Just as important, an element of uncertainty was added to political bargaining. The system of centralised and depoliticised patronage had been remarkably straightforward for the previous twenty years, but now things were more complicated. Western donors were drafting one set of rules, Habyarimana was trying to adapt the old system, and the RPF was promising (or threatening) a different model again.

At this point Habyarimana’s political budget – the resources earmarked for efficient patronage management – shrank due to the collapse in the price of coffee and the costs of war. This was the reason he decided to mobilise the party youth wing, as a cheaper way of regulating the political market – intimidating rivals in the short term, winning the elections in the medium term. All of this is familiar from other countries that have experienced deregulation, a shrinking budget and war.
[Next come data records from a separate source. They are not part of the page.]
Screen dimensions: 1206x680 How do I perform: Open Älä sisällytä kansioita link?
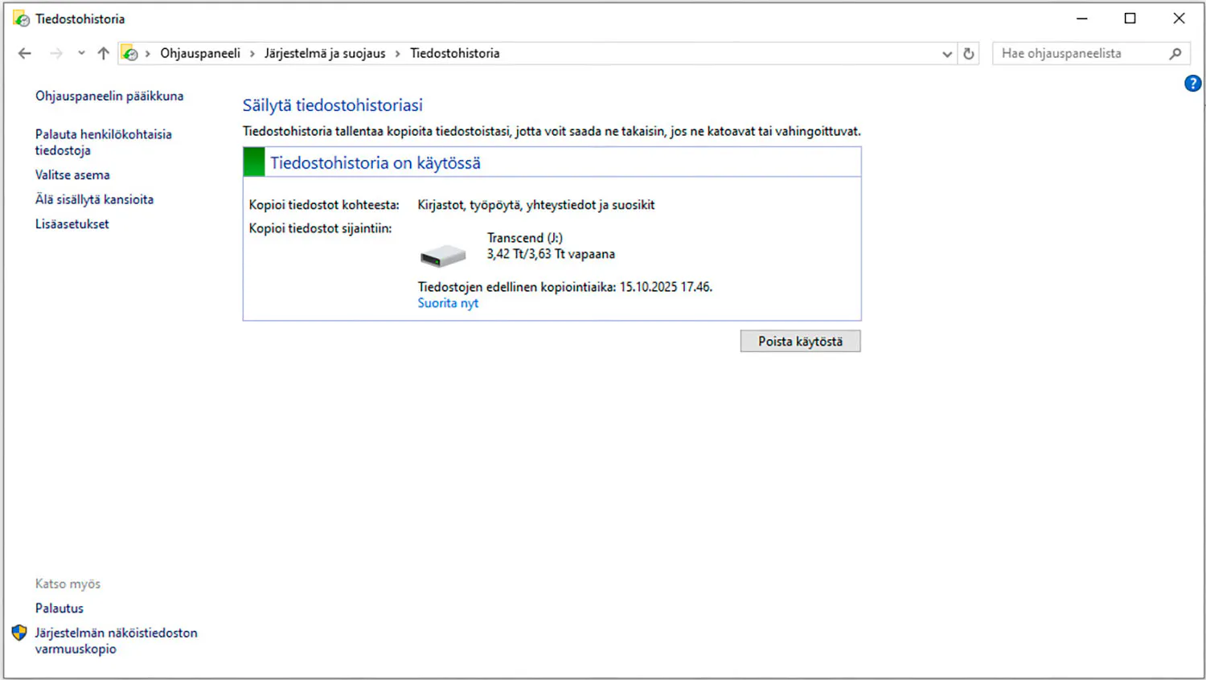click(94, 199)
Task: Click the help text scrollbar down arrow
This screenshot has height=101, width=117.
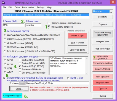Action: [x=87, y=73]
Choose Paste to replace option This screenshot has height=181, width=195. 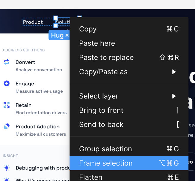(x=129, y=58)
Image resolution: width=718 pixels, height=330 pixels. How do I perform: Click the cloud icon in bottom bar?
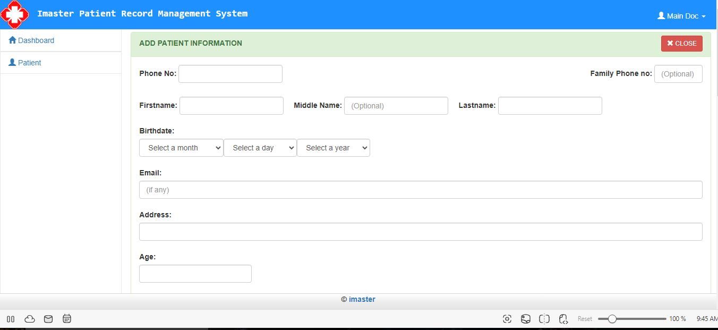[x=30, y=319]
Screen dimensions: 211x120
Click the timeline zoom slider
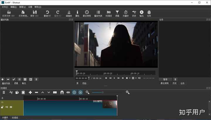pos(103,92)
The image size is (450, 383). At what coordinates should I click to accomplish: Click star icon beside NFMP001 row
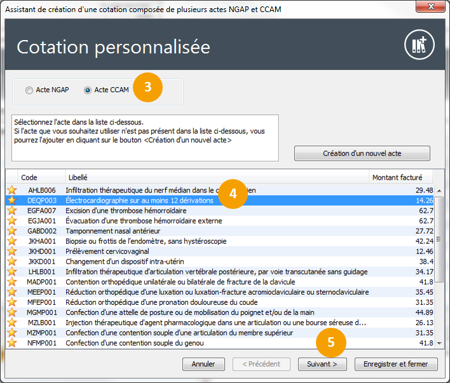(11, 343)
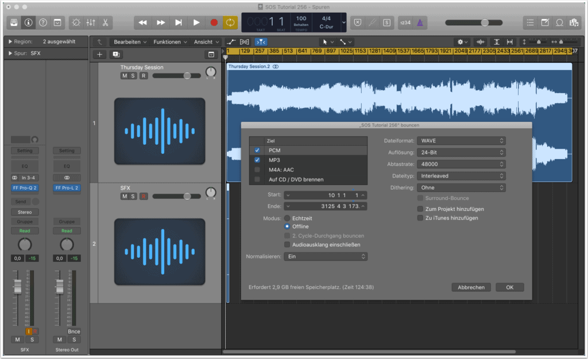Select the Echtzeit mode radio button
The height and width of the screenshot is (359, 588).
(287, 218)
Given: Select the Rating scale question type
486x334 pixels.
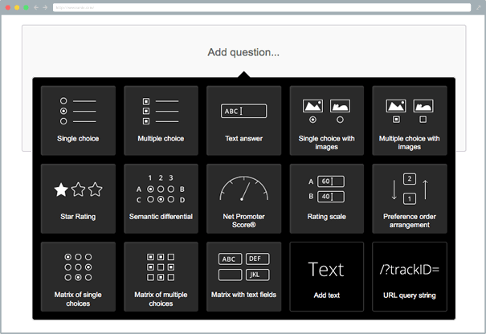Looking at the screenshot, I should click(x=326, y=198).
A similar set of events brought about the overthrow of the Nimeiri dictatorship in Sudan, the collapse of the Somali state and the regression of multi-party politics in Kenya into intercommunal violence.
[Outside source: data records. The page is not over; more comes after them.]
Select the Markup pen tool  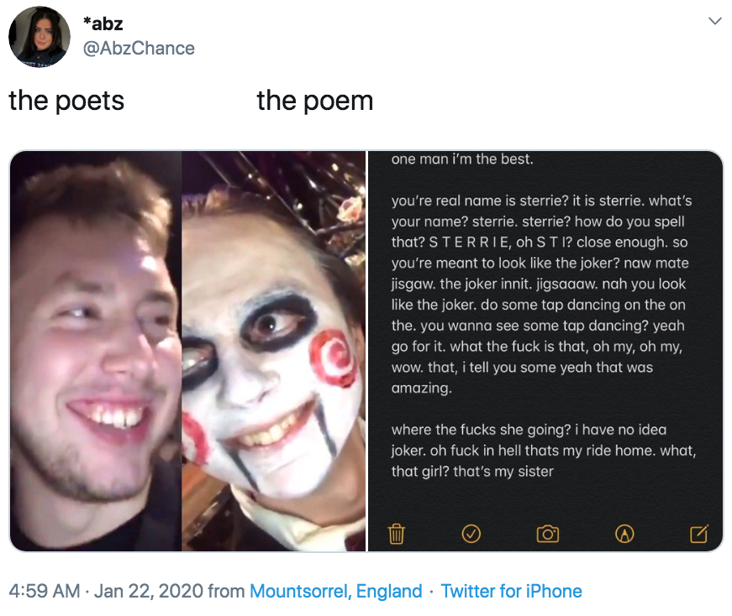pos(624,533)
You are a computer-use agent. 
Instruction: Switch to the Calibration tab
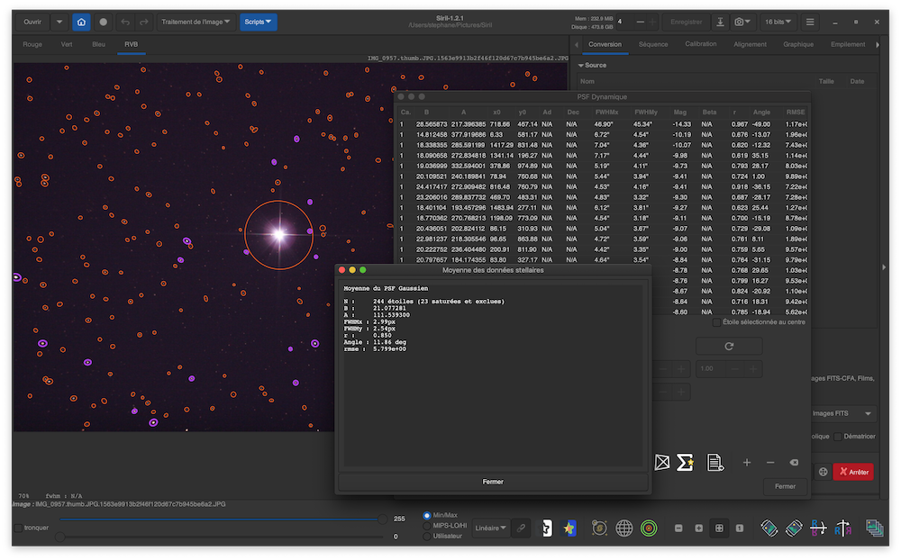tap(700, 43)
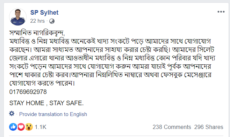Click the STAY HOME, STAY SAFE text
The height and width of the screenshot is (137, 230).
pos(46,103)
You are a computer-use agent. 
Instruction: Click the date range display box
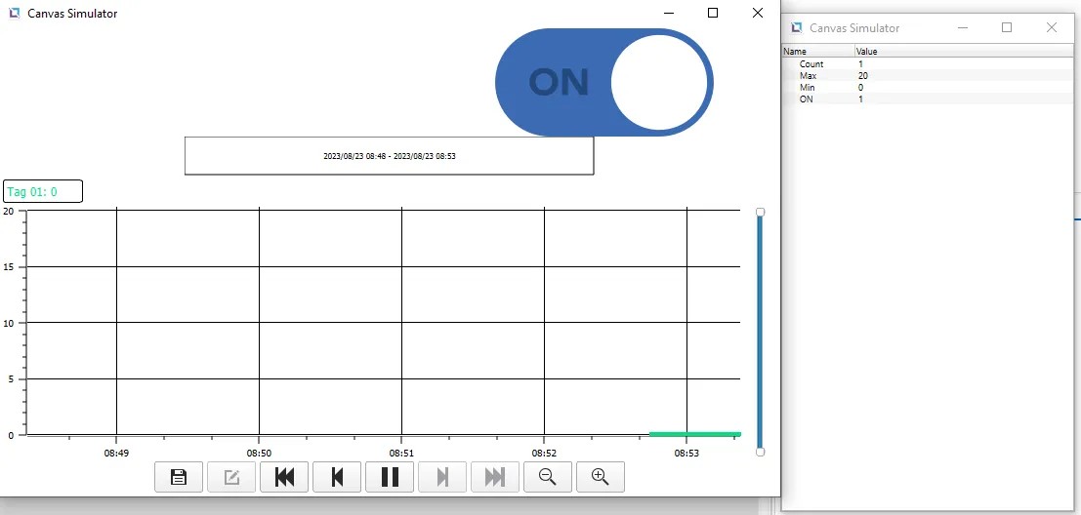(389, 156)
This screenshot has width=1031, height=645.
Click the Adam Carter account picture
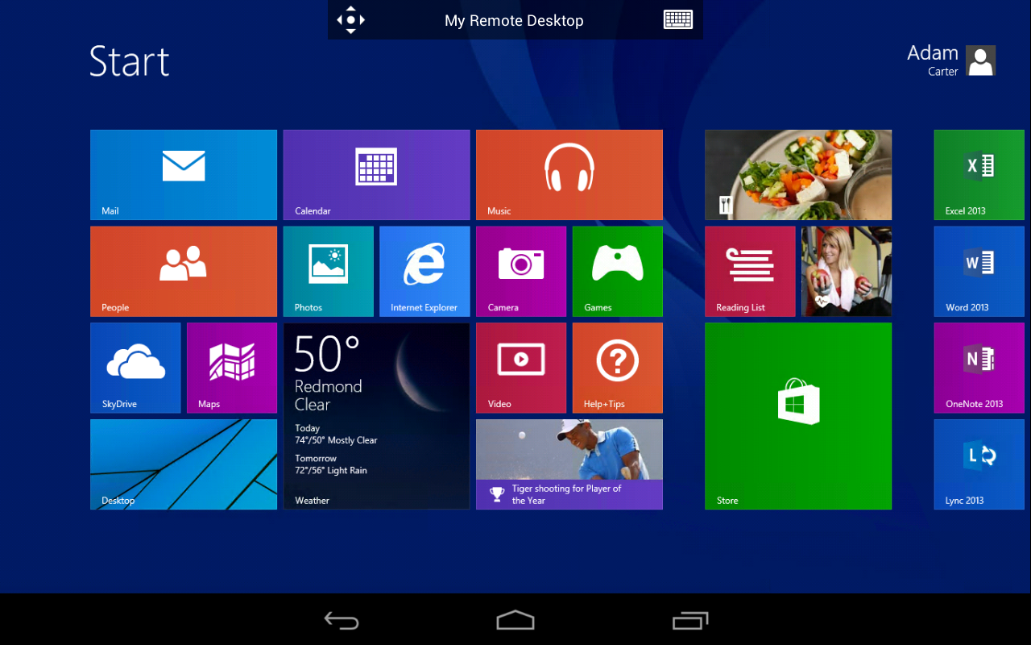pos(980,60)
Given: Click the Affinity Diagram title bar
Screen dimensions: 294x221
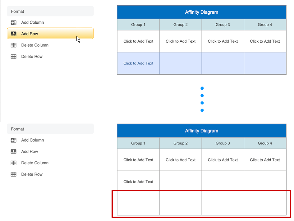Looking at the screenshot, I should point(201,12).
The assassination of ‘high-value targets’ usually leads to an escalation of violence and often to the radicalisation of those who dispense it. After the death of Habyarimana his immediate subordinates instigated the killings, settling scores now that the big man was no longer in charge. When no new leader emerged, a temporary system was instituted to ensure that the political elite did not direct violence at its own members, but instead at those outside their circle: Tutsi civilians. Deregulated and competitive killing of the Tutsi became a mechanism for regulating internal political bargaining over who should take charge.

Three months later, on 4 July 1994, the RPF took power in a ruined land. The survivors of the genocide are well aware of the painful paradox that, without the war waged by the RPF on Habyarimana there would have been no genocide, but also that, without the RPF in power, the risks of renewed ethnic killings are very high. Inside and outside the country, Kagame’s government is seen as a Tutsi government, ruling on behalf of the ethnic minority. But in the first months of RPF government, that wasn’t the way it acted: it was the survivors’ organisation that demanded a national day of mourning to commemorate the genocide, pushing the RPF into dropping its plan to celebrate victory day on 4 July. Rather than a Tutsi regime, the Kagame government is an efficiently run business venture. Over twenty years, Kagame has proved a skilled and ruthless leader. He makes sure no other figure attracts loyalty, and keeps things that way through assassination, or the threat of it. This frees up funds for investment in public goods. But the country’s institutions are, if anything, less robust than they were 25 years ago. There is no mechanism for regulating political competition other than the actions of the president himself. There is no mechanism for an orderly transition to another political model or another leader – the same shortcomings that brought about the escalatory competitive political killings of 1994.